It’s safe to say it now. We were all sixteen once – angry, confused, bitter at nothing at all, and tightly-wound with so much seemingly nonsensical angst – and so I suppose from this side on the other half of a life lived since, I can admit the thought crossed my mind a time or two. Good idea, bad idea, it would be difficult to quantify from this vantage point, but such things are watered under the proverbial bridge at this point.
Either way, a week shy of the calendar turning and bringing me to what I have affectionately begun referring to as ‘the death rattle of my 20’s,’ I did it. I committed the suicide that has eluded me from my the grave of my hormone addled adolescence. Mind you, this is no Kafka novel.

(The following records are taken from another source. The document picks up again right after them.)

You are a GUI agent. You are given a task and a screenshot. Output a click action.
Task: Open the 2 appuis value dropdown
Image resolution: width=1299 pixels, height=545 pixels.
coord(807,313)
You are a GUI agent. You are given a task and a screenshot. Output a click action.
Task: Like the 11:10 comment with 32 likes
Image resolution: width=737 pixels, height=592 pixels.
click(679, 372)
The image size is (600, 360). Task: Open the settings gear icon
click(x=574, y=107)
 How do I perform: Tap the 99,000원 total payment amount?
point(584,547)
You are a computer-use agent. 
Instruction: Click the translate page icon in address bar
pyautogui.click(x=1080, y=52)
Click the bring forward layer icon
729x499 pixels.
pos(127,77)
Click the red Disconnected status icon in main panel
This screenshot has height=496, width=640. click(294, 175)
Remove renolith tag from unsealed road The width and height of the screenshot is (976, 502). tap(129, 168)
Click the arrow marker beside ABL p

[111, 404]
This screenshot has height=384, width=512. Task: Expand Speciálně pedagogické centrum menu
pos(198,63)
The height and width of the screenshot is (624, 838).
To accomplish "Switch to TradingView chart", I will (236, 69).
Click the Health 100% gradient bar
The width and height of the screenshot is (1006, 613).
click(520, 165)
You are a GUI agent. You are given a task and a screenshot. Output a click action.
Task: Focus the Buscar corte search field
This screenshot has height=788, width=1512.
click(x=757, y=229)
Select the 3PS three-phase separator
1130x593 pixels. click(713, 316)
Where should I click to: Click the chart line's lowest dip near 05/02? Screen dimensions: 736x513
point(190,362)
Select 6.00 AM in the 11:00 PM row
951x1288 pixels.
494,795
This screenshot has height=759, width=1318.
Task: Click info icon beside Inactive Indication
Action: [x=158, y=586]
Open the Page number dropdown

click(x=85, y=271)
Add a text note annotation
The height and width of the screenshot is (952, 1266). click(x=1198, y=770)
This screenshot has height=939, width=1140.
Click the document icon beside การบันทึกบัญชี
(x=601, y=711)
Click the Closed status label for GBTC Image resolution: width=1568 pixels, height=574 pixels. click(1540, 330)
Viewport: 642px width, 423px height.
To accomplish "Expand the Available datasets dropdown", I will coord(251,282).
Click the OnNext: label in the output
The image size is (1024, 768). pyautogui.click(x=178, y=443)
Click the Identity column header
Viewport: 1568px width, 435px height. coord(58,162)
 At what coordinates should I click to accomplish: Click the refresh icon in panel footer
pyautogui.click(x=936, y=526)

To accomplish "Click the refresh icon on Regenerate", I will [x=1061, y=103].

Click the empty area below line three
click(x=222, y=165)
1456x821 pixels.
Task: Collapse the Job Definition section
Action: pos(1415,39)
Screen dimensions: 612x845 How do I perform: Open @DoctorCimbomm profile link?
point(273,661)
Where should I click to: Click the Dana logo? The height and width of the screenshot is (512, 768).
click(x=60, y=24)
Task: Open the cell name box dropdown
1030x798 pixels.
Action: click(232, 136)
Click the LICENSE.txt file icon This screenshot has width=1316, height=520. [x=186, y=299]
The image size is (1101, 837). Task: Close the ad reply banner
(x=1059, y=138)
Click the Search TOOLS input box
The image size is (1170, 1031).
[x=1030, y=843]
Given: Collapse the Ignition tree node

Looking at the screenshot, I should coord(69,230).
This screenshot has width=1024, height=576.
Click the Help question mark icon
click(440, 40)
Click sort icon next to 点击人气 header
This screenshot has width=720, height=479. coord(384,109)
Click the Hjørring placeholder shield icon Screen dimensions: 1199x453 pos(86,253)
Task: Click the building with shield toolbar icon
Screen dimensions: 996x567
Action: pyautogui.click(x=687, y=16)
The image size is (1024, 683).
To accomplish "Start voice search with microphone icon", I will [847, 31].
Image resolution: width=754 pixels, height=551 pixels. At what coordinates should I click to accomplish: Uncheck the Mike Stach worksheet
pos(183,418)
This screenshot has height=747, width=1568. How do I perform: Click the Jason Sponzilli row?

I sit in the flesh, smoking my pipe out of the half-opened door of my apartment with no physical wounds worth voicing, but make no mistake about it, I am dead.
I canceled my Facebook account Thursday morning. Partly out of idealism thunderous voice that has haunted me these past years, partly on account of frustrations and weariness of the strain of social, communal life that I generally avoid, and at least in part owed to that same germ of angst brought to birth in my youth. Like any suicide, I suppose simplifying one’s decision to end the charade of life is difficult to pinpoint.
Of course, one might easily point to the proverbial straw that broke my back and dismiss it as reactionary. My ‘friends” petty sense of entitlement to own a piece of me, to peer into my life in no less a voyeuristic fashion than to tom outside one’s windows, and then to demand the same level of prurient interest on my part. Or maybe it was less high-minded than even that. One too many requests to feed their electronic cows or to ‘join a cause’ they are committed to only so much as pushing a simple button will require.
I could cite Heidegger’s notion of inauthenticity and present myself as above the fray, resisting the Nietzschean herd like some Zarathustra on high. I could tell you that in a perpetual state of mask-like unhomeliness in a land at home with its unhomeliness that I am hastening my journey back home, but would that really be honest? Or would such sentiments only reinforce my inauthenticity as one feigning the authentic?
I could rant like a madman, and I will if you corner me over a beer, or I can hold myself as a bastion of classical virtue, which even I would have a hard time maintaining without Mann’s ‘ironic slant’ of the eyes, but perhaps its all of these things, and none of them. In short, like so many who depart from their life, I offer only the non-explanation that I had enough. At least for now.